Monday, November 13, 2006

Measuring our Humanity

Sukanta Chaudhuri, who is is professor of English at Jadavpur University in Calcutta, has written in today's The Telegraph. He expresses his anguish and rage at all that he sees around him in in his city and society, and emphasises that its in the interests of India's privileged classes to preserve such inhumanity.

Thank you Prof Chaudhuri. I am reminded of Emile Zola's "J'Accuse" in the context of the Dreyfus affair ...



The new order does hold out appalling new threats, including moral disownment of a quarter of our population. ... To sustain this lucrative inhumanity, the population must be so tamed as to expect nothing better. No citizen must be allowed the luxury of self-respect, even to think of himself as a citizen. Public services must be unaccountable and incompetent, while corporate services make up in the former attribute their occasional shortfall in the latter.
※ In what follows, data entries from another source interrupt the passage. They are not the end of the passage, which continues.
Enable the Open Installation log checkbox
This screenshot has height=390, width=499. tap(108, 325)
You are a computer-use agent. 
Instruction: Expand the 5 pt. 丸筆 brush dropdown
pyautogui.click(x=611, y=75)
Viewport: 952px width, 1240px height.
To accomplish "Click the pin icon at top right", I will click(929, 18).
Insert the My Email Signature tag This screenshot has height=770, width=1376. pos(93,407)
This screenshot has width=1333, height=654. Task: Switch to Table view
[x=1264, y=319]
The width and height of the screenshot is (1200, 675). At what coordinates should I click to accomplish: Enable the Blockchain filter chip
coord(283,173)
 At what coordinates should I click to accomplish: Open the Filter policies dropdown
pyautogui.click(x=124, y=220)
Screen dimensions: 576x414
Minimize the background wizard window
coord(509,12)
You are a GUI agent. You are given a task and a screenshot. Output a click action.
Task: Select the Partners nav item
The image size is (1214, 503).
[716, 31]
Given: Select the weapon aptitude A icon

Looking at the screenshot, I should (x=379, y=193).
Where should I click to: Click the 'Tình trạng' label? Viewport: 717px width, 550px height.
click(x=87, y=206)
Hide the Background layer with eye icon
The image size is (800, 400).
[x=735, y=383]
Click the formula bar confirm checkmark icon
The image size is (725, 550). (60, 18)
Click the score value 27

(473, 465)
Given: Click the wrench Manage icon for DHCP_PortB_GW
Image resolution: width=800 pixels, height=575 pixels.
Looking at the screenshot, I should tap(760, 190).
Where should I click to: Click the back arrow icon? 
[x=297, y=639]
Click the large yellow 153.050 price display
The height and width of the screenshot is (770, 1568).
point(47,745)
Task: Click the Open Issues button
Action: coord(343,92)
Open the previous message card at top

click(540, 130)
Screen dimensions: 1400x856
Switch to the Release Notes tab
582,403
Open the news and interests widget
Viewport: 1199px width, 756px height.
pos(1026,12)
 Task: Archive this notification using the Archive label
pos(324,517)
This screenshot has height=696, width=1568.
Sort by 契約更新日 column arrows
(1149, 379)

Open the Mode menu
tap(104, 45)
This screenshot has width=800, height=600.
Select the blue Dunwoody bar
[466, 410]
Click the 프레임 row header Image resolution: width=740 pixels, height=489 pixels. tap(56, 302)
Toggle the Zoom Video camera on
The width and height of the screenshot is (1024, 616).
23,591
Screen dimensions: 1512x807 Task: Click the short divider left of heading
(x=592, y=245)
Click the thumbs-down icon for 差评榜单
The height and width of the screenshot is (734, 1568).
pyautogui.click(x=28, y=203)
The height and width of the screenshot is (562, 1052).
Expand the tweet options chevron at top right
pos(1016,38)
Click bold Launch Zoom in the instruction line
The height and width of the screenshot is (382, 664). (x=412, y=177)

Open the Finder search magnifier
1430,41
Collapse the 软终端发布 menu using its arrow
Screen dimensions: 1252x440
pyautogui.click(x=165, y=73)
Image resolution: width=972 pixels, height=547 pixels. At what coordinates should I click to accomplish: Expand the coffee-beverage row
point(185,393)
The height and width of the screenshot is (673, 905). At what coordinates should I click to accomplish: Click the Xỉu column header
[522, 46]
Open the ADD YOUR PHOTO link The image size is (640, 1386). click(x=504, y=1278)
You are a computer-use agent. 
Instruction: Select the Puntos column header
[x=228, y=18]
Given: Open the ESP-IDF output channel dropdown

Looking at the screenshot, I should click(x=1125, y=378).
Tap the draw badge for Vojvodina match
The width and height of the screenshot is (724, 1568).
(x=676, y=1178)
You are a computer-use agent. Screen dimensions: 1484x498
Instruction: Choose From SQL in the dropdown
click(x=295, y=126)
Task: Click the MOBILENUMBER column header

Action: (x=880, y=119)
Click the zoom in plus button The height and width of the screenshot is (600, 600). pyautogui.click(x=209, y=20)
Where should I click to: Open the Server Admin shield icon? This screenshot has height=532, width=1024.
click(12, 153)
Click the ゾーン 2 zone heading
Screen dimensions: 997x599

Hospitals — possible sites of humane care — must be so run that they debase the humanity of both patients and staff. Primary schools for the poor must be so derelict that a child who attends one will learn not to demand anything better in life. Basic services like transport and public hygiene must be so dispensed that we accept stress, humiliation, danger and even death as routine facts of life.

The resultant harm we attribute not to the authorities but to god, if we believe in god. Whether our leaders do so has engaged more debate of late than their material offences against the citizenry.

People like ‘us’ enjoy the luxury of such debates: we are creatures of relative affluence, privilege and leisure. Our abjectness appears when we confront the public services, or entities (like corporate firms) supposedly under public control. It appears blatantly in the contempt of the state of West Bengal towards the Right to Information Act — also, by implication, towards the people denied that right. Again our rulers know that they need not fear: our intelligentsia, which preens itself on its political awareness, is oblivious of the matter.

For the truly humble Indian, the deprivation extends beyond information to education. That is the best way to keep him where he belongs. It would be rather a nuisance to treat him as a fully human being. India’s greatest disgrace, its failure over elementary education, is more than a failure: it is virtually a policy pursued by governments of all hues and sanctioned by the educated public to preserve its hegemony.

Non-performance can be a political strategy, a weapon of power. Our rulers have always known this ... We stand perpetually beholden to an order that will not grant anything as of right, but toss us scraps of favour or bounty if we abase ourselves to it. To imbue an administration with this unlovely image is a political masterstroke but a disaster for democracy. It reduces us as citizens and human beings. It also demeans our masters, but why should they mind?

Graham Greene wrote that no policeman can beat a man up unless, somewhere deep down, that man accepts his victimhood. Masochism can protect the weak and the disheartened from many moral challenges. We are unprepared for the human demands of our situation: like natty Neanderthals, we drive down shiny flyovers to the latest shopping mall. Lost to human self-respect, no wonder we are unhappy.

1 comment:

Anonymous said...

One can understand the disenchenment but cynicism does not lead anywhere. One has to find the short and long term solutions to all problems.